* **Exercise goal**
Substitute "Schema panel" for "Schema tree" in every line from the start of the items down through the line containing "Action: (x=33, y=38)". Leave everything else in those lines unchanged.

====== Dataset entries

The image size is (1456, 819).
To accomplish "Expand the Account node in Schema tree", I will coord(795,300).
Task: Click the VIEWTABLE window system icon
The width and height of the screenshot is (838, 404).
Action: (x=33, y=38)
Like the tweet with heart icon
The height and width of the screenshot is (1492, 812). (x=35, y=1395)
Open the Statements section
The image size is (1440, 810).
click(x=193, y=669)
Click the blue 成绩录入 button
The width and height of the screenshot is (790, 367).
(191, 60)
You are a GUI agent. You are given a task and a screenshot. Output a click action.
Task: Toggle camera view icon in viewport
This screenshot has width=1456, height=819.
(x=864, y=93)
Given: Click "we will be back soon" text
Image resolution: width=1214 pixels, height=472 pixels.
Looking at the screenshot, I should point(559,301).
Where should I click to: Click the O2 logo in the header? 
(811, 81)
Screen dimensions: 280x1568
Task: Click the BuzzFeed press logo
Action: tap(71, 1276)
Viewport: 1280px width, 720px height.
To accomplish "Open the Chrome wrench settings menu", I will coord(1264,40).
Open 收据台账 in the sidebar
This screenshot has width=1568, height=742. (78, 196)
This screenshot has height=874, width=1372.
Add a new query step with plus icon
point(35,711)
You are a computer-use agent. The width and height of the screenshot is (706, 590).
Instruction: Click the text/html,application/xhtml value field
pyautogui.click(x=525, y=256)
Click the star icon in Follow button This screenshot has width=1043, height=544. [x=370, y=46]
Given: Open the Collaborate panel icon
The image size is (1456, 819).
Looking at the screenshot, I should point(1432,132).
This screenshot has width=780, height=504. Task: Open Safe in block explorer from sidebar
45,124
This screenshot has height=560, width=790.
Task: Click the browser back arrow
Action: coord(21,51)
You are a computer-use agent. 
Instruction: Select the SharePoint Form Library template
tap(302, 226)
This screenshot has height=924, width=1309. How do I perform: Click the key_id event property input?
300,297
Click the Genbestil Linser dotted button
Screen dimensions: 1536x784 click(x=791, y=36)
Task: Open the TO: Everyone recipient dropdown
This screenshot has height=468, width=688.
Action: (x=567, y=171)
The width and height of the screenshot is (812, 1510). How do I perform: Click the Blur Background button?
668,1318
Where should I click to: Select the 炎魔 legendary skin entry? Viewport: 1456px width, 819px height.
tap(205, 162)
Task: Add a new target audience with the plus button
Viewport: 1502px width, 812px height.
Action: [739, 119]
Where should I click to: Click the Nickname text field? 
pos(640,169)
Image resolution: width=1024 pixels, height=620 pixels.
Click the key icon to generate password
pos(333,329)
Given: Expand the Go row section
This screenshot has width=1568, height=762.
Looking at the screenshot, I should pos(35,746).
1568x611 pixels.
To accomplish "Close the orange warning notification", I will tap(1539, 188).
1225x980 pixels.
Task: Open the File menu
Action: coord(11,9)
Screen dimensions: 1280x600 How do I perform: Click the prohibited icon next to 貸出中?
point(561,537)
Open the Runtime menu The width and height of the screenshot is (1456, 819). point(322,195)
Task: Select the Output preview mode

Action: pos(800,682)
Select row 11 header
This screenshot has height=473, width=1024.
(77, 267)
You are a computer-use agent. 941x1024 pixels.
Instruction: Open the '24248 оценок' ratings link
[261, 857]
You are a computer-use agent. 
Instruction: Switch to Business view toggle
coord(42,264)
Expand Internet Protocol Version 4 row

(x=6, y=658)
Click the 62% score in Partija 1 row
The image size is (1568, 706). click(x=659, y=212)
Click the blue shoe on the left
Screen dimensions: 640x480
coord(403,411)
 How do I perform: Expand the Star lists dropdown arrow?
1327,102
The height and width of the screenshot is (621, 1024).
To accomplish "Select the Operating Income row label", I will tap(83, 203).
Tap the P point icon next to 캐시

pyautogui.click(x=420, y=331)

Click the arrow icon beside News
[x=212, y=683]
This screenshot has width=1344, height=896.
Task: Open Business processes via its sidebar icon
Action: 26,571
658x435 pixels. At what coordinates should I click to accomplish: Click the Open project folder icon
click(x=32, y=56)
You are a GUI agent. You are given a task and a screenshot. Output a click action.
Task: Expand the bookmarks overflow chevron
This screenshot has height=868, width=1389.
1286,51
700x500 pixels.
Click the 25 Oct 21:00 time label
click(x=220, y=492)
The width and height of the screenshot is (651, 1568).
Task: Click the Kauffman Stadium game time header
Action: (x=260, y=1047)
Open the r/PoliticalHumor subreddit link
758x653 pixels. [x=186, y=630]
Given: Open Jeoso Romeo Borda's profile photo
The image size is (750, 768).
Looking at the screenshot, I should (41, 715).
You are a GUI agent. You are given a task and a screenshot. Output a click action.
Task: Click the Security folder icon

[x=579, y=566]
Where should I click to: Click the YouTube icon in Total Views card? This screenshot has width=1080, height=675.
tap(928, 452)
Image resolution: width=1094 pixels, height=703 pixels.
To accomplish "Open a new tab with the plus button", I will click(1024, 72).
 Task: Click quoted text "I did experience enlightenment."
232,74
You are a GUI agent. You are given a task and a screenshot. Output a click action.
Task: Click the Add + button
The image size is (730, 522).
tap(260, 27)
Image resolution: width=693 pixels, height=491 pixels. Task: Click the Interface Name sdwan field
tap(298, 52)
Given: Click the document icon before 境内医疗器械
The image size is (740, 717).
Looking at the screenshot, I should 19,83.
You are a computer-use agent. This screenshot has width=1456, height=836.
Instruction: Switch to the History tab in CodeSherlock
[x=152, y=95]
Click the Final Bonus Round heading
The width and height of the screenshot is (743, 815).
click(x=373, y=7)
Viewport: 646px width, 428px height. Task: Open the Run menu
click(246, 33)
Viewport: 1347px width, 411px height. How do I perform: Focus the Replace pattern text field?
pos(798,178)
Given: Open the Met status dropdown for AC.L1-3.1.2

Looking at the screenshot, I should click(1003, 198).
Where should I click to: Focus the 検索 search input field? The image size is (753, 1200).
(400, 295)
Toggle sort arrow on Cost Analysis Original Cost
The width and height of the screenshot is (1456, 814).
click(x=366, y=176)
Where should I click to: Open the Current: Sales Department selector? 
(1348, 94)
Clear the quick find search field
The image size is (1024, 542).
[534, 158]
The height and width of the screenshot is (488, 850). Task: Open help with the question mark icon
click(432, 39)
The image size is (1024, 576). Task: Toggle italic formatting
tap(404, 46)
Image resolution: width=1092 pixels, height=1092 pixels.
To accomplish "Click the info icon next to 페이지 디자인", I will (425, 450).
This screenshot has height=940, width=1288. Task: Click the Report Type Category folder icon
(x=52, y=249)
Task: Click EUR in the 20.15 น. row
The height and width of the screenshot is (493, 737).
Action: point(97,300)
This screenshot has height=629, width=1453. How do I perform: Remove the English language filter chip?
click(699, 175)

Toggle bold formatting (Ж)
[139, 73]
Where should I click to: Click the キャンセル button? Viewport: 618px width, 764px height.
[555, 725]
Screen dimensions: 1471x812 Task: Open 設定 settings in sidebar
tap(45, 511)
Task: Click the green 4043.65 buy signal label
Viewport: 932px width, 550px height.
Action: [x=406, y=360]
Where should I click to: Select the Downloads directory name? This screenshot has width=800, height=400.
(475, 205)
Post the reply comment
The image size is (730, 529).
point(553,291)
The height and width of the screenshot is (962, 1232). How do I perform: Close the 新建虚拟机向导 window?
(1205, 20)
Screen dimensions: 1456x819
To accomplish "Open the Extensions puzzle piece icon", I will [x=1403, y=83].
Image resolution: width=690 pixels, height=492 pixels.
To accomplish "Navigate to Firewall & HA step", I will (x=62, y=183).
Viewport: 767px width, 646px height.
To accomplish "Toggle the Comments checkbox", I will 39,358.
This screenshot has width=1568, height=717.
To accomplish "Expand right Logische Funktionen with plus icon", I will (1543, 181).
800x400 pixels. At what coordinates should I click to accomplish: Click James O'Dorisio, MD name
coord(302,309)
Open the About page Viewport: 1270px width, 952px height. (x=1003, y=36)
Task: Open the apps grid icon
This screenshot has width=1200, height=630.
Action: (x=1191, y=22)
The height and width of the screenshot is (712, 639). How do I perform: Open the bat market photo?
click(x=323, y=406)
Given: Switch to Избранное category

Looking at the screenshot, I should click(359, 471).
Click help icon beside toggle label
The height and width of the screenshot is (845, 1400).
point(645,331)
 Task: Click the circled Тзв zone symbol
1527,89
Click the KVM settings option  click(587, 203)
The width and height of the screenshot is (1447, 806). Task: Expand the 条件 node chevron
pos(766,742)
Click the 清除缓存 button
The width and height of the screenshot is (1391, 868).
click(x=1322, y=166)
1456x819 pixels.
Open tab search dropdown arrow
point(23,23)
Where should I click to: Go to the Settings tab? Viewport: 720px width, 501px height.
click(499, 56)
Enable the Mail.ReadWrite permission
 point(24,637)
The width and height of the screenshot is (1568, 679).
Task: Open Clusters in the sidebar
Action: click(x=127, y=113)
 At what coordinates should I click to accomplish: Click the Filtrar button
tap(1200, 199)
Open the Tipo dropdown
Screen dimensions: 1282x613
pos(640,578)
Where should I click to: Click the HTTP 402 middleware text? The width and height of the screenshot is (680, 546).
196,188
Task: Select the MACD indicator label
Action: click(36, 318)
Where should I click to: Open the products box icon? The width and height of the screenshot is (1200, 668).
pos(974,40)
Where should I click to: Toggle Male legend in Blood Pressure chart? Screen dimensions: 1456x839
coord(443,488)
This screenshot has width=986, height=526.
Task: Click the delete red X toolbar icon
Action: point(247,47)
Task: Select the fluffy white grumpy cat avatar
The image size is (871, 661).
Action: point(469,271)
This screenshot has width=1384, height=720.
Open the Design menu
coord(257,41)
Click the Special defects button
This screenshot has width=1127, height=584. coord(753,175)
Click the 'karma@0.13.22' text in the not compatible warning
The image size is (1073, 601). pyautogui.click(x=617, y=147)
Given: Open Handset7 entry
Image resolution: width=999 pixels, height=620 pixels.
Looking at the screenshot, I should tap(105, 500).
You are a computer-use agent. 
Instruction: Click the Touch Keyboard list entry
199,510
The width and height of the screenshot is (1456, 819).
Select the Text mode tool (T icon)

============

* **The response**
The image size is (1456, 819).
To accomplish "Expand the Account node in Schema panel", I will coord(795,300).
Task: Click the VIEWTABLE window system icon
The width and height of the screenshot is (838, 404).
Action: (x=33, y=38)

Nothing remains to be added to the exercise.